Kompakt, konzentriert, eiskalt: Rapid schafft das Wunder von Amsterdam!
Champions League 5.August.2015 Daniel Mandl 0
Vier Torversuche, drei Schüsse aufs Tor, drei Tore. Rapid kämpfte sich auf höchst ungewöhnliche Art und Weise zu einer Europacupsternstunde, die der Verein bitter nötig hatte. Das Ausscheiden gegen HJK Helsinki in der Vorsaison saß noch lange in den Köpfen der grün-weißen Spieler, Verantwortlichen und Fans, ist nach dem gestrigen Aufstieg gegen Ajax Amsterdam aber vergessen. Rapid spielt 2015/16 wieder in einer internationalen Gruppenphase und hat nun sogar die Chance nach den Sternen zu greifen. Aber alles der Reihe nach.
Zoran Barisic schickte eine leichte Adaptierung seines 4-2-3-1-Systems ins Rennen. Dieses wirkte eher wie eine Mischung aus 4-1-4-1 bzw. 4-3-2-1 und war in ähnlicher Zentrumskonstellation bereits im Dezember 2014 zu beobachten, als man Red Bull Salzburg auswärts mit 2:1 niederkämpfte. Thanos Petsos spielte die tiefere Rolle als Srdjan Grahovac und Steffen Hofmann. Ein spielerisches Novum stellte hingegen die rechte Offensivseite dar, auf der man erstmals seit längerer Zeit auf technische und spielerische Sicherheit anstatt auf Dynamik auf dem Flügel setzte. Der ballsichere Louis Schaub bekam den Vorzug gegenüber den Flügelflitzern Schobesberger und Huspek.
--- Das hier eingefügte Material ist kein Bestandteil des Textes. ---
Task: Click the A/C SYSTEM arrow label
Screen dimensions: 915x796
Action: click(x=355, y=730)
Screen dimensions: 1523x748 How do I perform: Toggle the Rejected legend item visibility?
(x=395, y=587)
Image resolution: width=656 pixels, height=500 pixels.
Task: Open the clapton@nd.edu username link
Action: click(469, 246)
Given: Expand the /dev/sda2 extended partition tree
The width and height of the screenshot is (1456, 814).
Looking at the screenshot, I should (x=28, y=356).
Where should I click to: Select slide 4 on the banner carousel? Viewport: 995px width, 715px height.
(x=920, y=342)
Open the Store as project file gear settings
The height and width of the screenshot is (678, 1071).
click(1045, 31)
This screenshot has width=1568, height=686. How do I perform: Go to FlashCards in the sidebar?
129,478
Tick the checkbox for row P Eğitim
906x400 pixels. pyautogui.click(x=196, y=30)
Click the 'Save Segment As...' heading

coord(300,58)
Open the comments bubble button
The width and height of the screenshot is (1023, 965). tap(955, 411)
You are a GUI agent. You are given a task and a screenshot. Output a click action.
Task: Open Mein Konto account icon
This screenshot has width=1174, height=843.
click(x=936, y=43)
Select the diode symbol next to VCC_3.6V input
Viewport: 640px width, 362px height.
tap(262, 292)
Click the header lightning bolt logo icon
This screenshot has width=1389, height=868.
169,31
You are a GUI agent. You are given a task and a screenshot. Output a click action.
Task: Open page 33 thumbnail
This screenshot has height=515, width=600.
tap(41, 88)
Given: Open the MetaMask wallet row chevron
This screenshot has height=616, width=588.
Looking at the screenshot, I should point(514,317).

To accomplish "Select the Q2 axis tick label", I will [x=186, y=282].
Schaub auf rechts, Flügelflitzer nur auf der Bank
Speziell Schobesbergers Aufstellung wäre eine Überraschung gewesen, da dessen Defensivbemühungen zu passiv sind und Stephan Auer erneut „alleine“ gegen die physisch stärkere linke Angriffsseite von Ajax gestanden wäre. Geht man von dieser Überlegung aus, wäre aber immer noch ein etwas tiefer spielender, rechter Mittelfeldspieler Huspek als „Wadlbeisser“ eine logischere Option als Schaub gewesen, der in der Mitte besser aufgehoben schien. Der 20-jährige Schaub brachte aber das bessere Gesamtpaket mit. Nach einer guten Vorbereitung und einem vielversprechenden Saisonstart war er fit genug, um die gesamte Länge des Platzes zu bearbeiten und während man auf der Zentralachse auf Kompaktheit und taktische Cleverness setzte, vertraute Barisic an den Mittelfeldseiten auf Kreativspieler mit hoher Passsicherheit.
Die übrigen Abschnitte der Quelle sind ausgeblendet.